Segment Start: Records for this task

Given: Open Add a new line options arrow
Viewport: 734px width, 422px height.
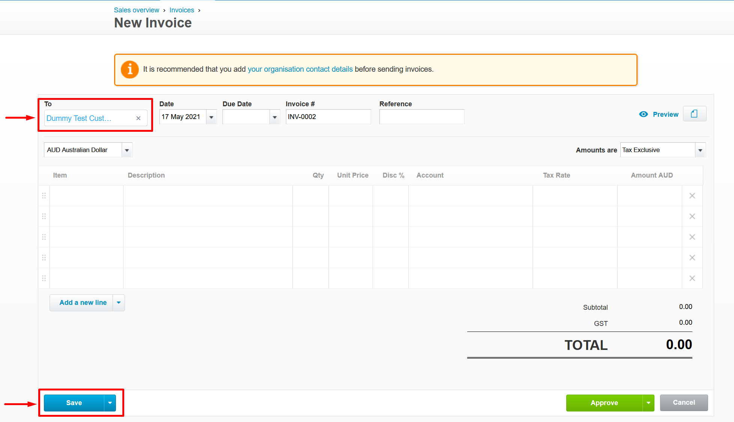Looking at the screenshot, I should (119, 303).
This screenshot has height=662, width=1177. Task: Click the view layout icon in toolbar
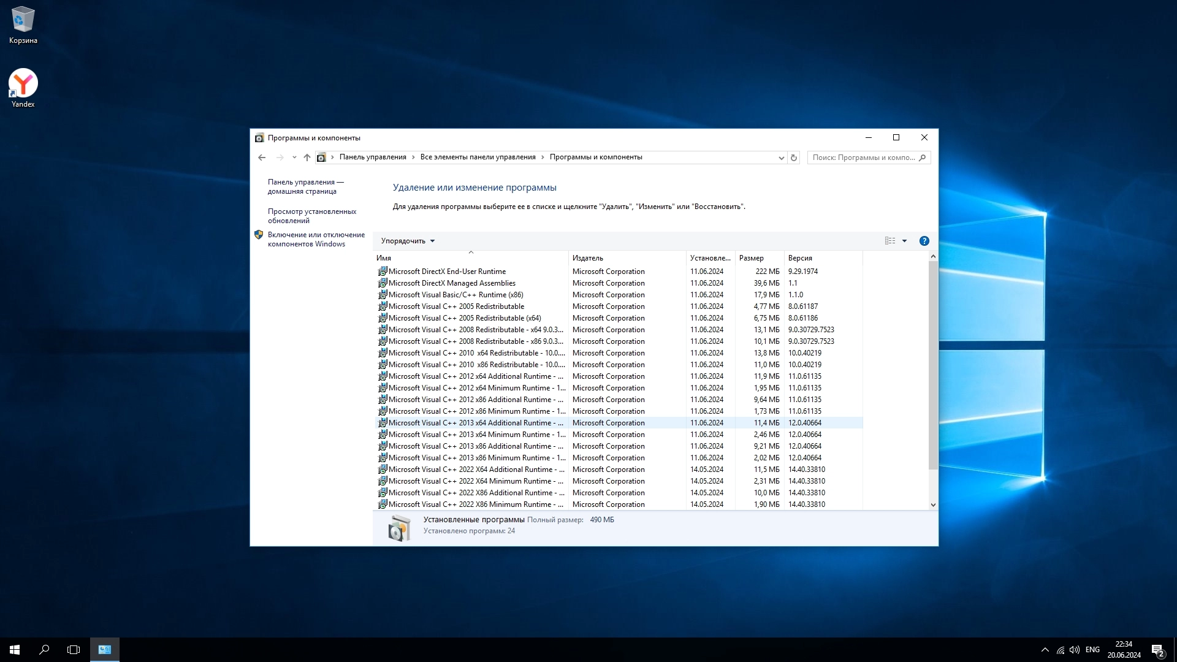pos(890,241)
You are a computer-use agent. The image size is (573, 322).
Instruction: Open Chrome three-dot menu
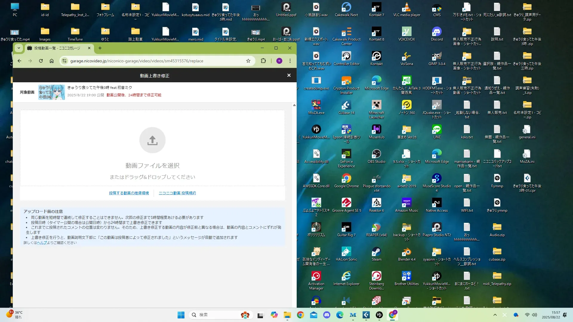coord(290,61)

Segment End: Records for this task

(Problem description) Copy every record above exactly, leaving out the pictures.

(Result of this exercise)
Given: Open Add a new line options arrow
Viewport: 734px width, 422px height.
Looking at the screenshot, I should (119, 303).
This screenshot has height=662, width=1177. Task: Click the view layout icon in toolbar
pos(890,241)
You are a computer-use agent. The image size is (573, 322).
Instruction: Open Chrome three-dot menu
coord(290,61)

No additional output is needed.